According to hospital guidelines, a request for a 6-h serum Troponin T concentration was automatically generated and was found to be raised at 194 ng/l (serum Troponin T >27 ng/l is consistent with myocardial damage). An echocardiogram was conducted and, despite being a reportedly difficult assessment due to the motor neurone disease, did not show any acute changes of myocardial damage apart from a longstanding ‘odd wall motion’ which was put down to an old left bundle branch block.
The patient was admitted to the cardiac ward for further investigations. Subsequently, his electrocardiogram was normal and a further repeat Troponin T remained raised 36 h later (164 ng/l). The results were discussed with the on-call medical consultant, who noted reports in the literature describing raised concentrations of cardiac markers, including inflammatory muscular and motor neurone disease.7–10 No further tests were conducted on this gentleman, and repeat cTn done two months post discharge were also found to be elevated in the same range as the in-patient results. This patient’s raised cTn was therefore explained on the basis of his active motor neurone disease.
Discussion
The above described patient suffering from motor neurone disease presented with raised concentrations of cardiac markers (cTn) in the absence of acute myocardial damage. The elevated cTn levels were taken to be caused by the motor neurone disease; however, the exact source of the raised cardiac markers cannot be confirmed; they could possibly indicate an element of myocardial involvement through a background inflammatory process related to the motor neurone disease.
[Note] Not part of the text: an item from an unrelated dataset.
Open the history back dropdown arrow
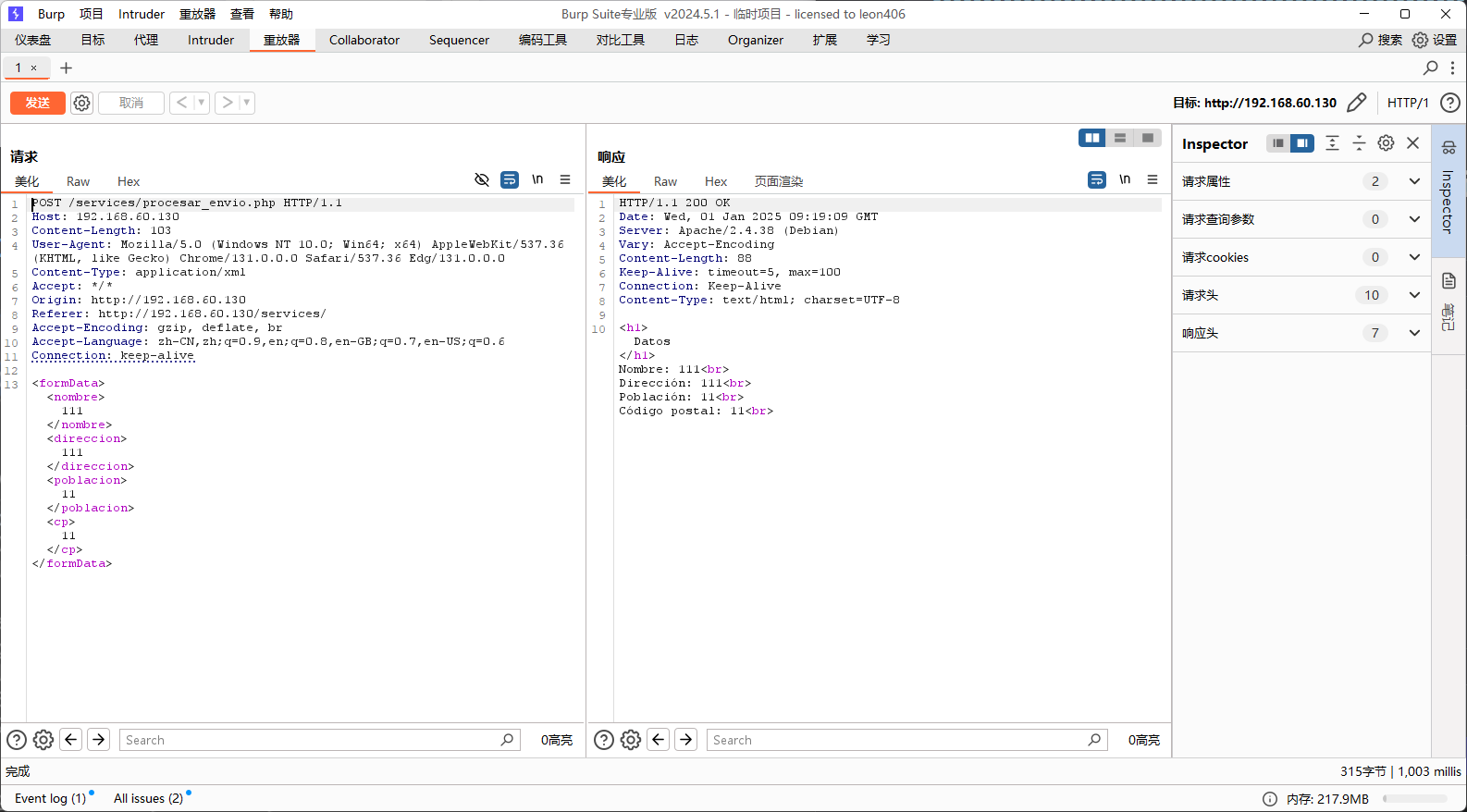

A literature search does show other muscle diseases such as polymyositis to have baseline elevated Troponin T. Dhir and Jiang 11 showed that other assays such as Troponin I may be a better marker for confirmation (or exclusion) of myocardial damage in these patients. Creatinine kinase (CK-MB), Troponin T (cTnT) and Troponin I (cTnI) have been reviewed with regard to their sensitivities and specificities. 12 The overall finding is that the specificity of cTnI, as an assay, is documented to be slightly superior to those of cTnT in renal and muscular disease.
At that time, cTnT was the assay available in the hospital at which the patient was admitted, and decisions on treatment had to be made on the results available at the time. There is definitely further discussion to be had on submitting cTnI for similar patients in the future considering the improved specificity of this assay in patients presenting with a muscular disease that may have raised the baseline cTnT levels.
This rare case outlines the importance of considering motor neurone disease as a cause of elevated cTn in the absence of clinical evidence of an acute coronary event. This case underlines the need to recognise the shortfalls of cTn testing and the importance of not using cTn assays in isolation outside of the clinical decision-making process. Serum cTn levels must therefore be interpreted in conjunction with the patient’s clinical context and not in isolation. The issues with the use of cardiac markers in the management of patients with seemingly cardiac events highlight the role of involving the clinical biochemistry laboratory in the education of clinical colleagues regarding the appropriate use of cardiac markers and their interpretation.
Footnotes
Declaration of conflicting interests
None declared.
Funding
This research received no specific grant from any funding agency in the public, commercial or not-for-profit sectors.